After thinking it over for a bit, I realized that I have to break the cycle. Start stripping away the layers of masks. MAKE myself more vulnerable. Become the child I was back in elementary. Or, at least, put some elements of little Kyle into the "adult" Jago. So, an explanation's in order. To get to be the way I want to be, need to be, I need to start from the beginning, and work my way from there...
It happened in Grade 6. I was an emotional kid. Small. Weak. And the Grade 8s, being the usual overly cruel kids that only preteens can be, made fun of me. I was the whipping boy. A story everyone's heard, and experienced at least once. For me, it happened for two years.
I have always been "The Writer." In high school, English was usually one of my easier classes. In university, after dropping out of the Faculty of Business, I took a year off. Decided what I wanted to do. I enrolled in Journalism.
When it comes to how I describe my writing style, I tend to use the word 'hack.' "I am a hack writer," I say. Maybe it's my joking way to refer the the point of why I'm not working at a paper, why I'm stuck at the Mall, selling electronics. The best way to hide my failures, my inadequacies, is to be flippant about them.
Words. I've always been able to play with words. Twist them, turn them. Make them fit like Tetris blocks. I can, given enough time, or on the fly, parody almost anything. Styles of writing. Change songs to be funny. Self-mocking poems, etcetera. If I don't beat people to the punch by coming up with the witty line, I've failed. They've triumphed over me. Grade 6 all over again.
So, after 4 years of high school, and 8 years since, I've got quite the wall of words. A tower, really. A Tower of Babel of words, reaching high up into the heavens, where Kyle Jago is safe from the spears and arrows people launch at him.

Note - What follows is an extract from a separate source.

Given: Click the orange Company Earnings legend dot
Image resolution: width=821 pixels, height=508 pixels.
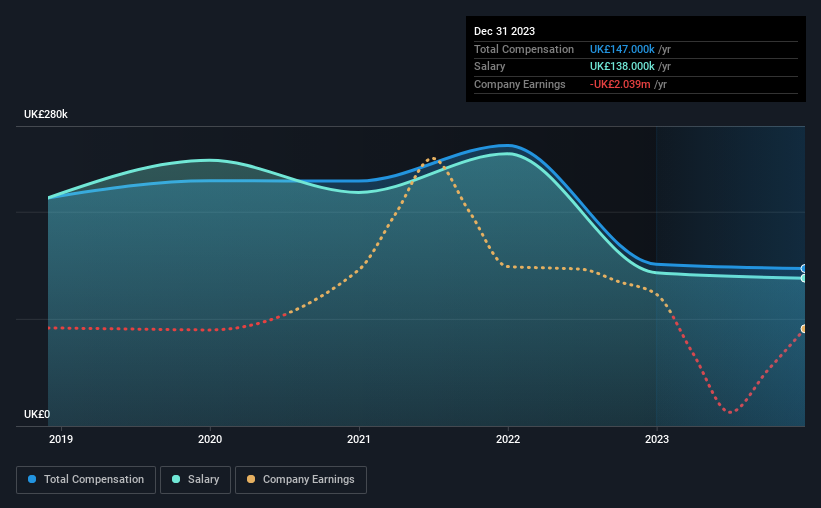Looking at the screenshot, I should point(251,479).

I have some friends I can tell almost anything to. The key word in that sentence is ALMOST. I am a very social animal. I always have to be hanging out with someone. I have a lot of friends. But of those friends, I can only really confide in about, I dunno...five per cent of them? Maybe less... To the rest, I'm Jago. Silly guy, fun to hang out with, but I keep my emotions close to me, like a poker hand that no one will see until it's time to read'em and weep, fellas!